The NSA compromised all our current encryption techniques
In September, the Guardian revealed that the U.S. National Security Agency has sewn backdoors into many of the encryption schemes that protect the Internet. According to Google’s former public policy director, these security weaknesses could have debilitating effects on the IT industry, particularly in the U.S.
According to the documents leaked to the Guardian by former intelligence contractor Edward Snowden, the NSA has systematically inserted weaknesses into the many of the world’s most popular encryption methods. In doing so, they have made Internet users’ private transactions (including bank transfers and emails) vulnerable not only to government spying but to third party hackers.
"I think that is going to have a very damaging long-term effect on our industry here and on faith in the systems we build," Alan Davidson, Google’s former public policy director and current Massachusetts Institute of Technology professor told CRN. "And that is not good. It's not good for our economy, it's not good liberty, and it's not good for the very security interests that want to have access to those systems.”
The Snowden leaks revealed that the NSA has reportedly cracked the random number generator behind much of the standard encryption on the Internet. In response, the National Institute for Standards and Technology has gone so far as to recommended cryptographers to abandon it.

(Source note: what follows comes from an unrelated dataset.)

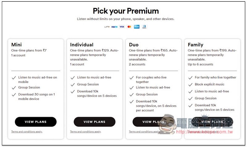Click the UPI payment logo
The height and width of the screenshot is (147, 247).
coord(107,27)
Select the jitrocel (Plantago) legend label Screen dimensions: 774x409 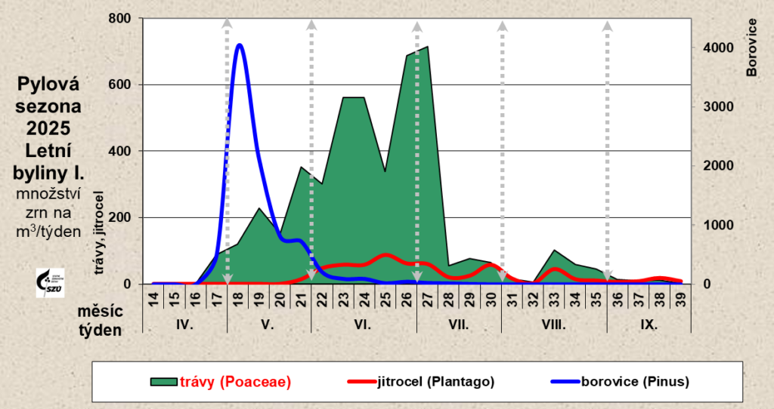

The NIST number generator has been used in many American IT companies. "The first clear impact for every company is that they now have to take a second look at the security they use on their systems. We are likely to see U.S. companies face blacklisting, where there are too many unanswered questions about initial ties," said Information Technology Innovation Foundation senior analyst Daniel Castro.
The overall economic impact of this blacklisting as as of yet unknown. But, Castro told CRN, “there is the potential for a significant impact on the tech sector overall.”